V. CHRIST MADE A PLEA TO HIS FATHER

It is marvelous to us how Christ stood just at the verge of His dying and weighed well the words He would pray to the Father, before He made His plea. He said, "And what shall I say? Father, save Me from this hour?" He immediately answered His own query with a negation. I cannot pray thus, because "for this hour, came I into the world."

Setting aside as impossible the plea to be spared from the Cross, and to slip away with the Greeks, as utterly impossible, Christ did say "Father, glorify Thy Name." Immediately from out the blue came the voice of the Father, saying, "I have both glorified it, and will glorify it again,"

What is this! The Father glorified in the Cross of the Son? Even so. He had been glorified already in the life of the Son, He would now be glorified in His death. Matchless truth, worthy of prolonged meditation!

VI. CHRIST MARKED OUT HOW THE PRINCE OF THIS WORLD WAS TO BE CAST OUT

The Cross stands before us as a place of victory and not of defeat. Satan, perhaps, thought as Christ hung on the Cross that he was a victor over the Son of God. He brought against Him every power of earth and hell that he could master, and to the eyes who watched Christ die, it seemed as though the Almighty Son was forsaken of God and defeated. Far from it. His death was the flinging back of the door of life.

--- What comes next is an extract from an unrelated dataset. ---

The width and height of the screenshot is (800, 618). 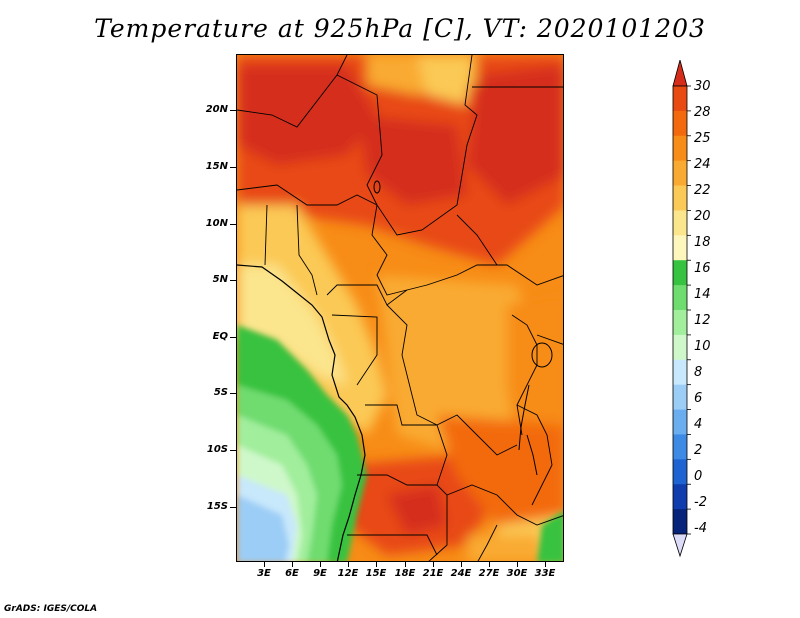 I want to click on colorbar, so click(x=682, y=309).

He died and in His dying, as He hung alone, surrounded by the enemy and shrouded by a darkness that fell like a pall upon Him, He met Satan and vanquished him. He made a display of Satan's powers as they clustered about His dying form. Principalities and powers satanic were hovering round, as He gave His victorious cry, "It is finished." Openly He threw them back, openly He cast them out. Satan had bruised His heel, but He had bruised Satan's head.